* begin READING TEXT *

We added a new method to the OSS dbt-spark package to connect dbt with cluster-based spark deployments @ LinkedIn (code name Setu).
This new method implementation will leverage in-house **Setu** for the programmatic submission of Spark jobs.


**Setu** provides a narrow waist Spark job submission interface that in turn would allow for the programmatic submission of Spark jobs from anywhere, subject to authentication, while managing multiple Spark versions and clusters under the hood.
Using Setu for DBT will enable users to move much more independently and faster.

## Major Implementation

The Table below represents the mapping of our custom implementation for DB conventions.

| Class                  | DB                   |
|------------------------|----------------------|
| SparkConnectionManager | SQLConnectionManager |
| SetuSession            | DB Connection        |
| SetuSessionHandler     | Connection Handler   |
| SetuStatementCursor    | DB cursor            |

### SparkConnectionManager

This class is responsible for managing the connections like opening, closing and error handling scenarios.

#### 1.  open(cls, connection)

   open() is a classmethod that gets a connection object (which could be in any state, but will have a Credentials object with the attributes you defined above), creates a new SetuSession using SetuSessionManager and moves it to the 'open' state.

   Generally this means doing the following:
   - if the connection is open already, log and return it.
     - create a connection handle using the credentials
         - on success:
             - set connection.state to `'open'`
             - set connection.handle to the handle object
                 - this is what must have a cursor() method that returns a cursor!
         - on error:
             - set connection.state to `'fail'`
             - set connection.handle to `None`
             - raise a dbt.exceptions.FailedToConnectException with the error and any other relevant information

#### 2. cancel(self, connection)

* end READING TEXT *
* begin SOURCE MATERIAL *

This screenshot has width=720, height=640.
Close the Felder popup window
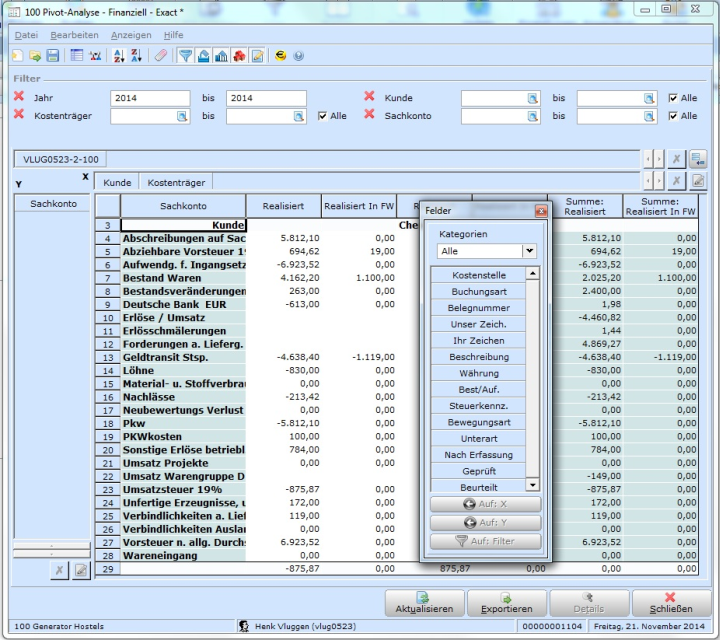click(x=541, y=211)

* end SOURCE MATERIAL *

> OBJECTIVE
Quote the Setu connection text word for word, starting with "### SparkConnectionManager" and going on through "the 'open' state.".

> ANSWER TO THE TASK
### SparkConnectionManager

This class is responsible for managing the connections like opening, closing and error handling scenarios.

#### 1.  open(cls, connection)

   open() is a classmethod that gets a connection object (which could be in any state, but will have a Credentials object with the attributes you defined above), creates a new SetuSession using SetuSessionManager and moves it to the 'open' state.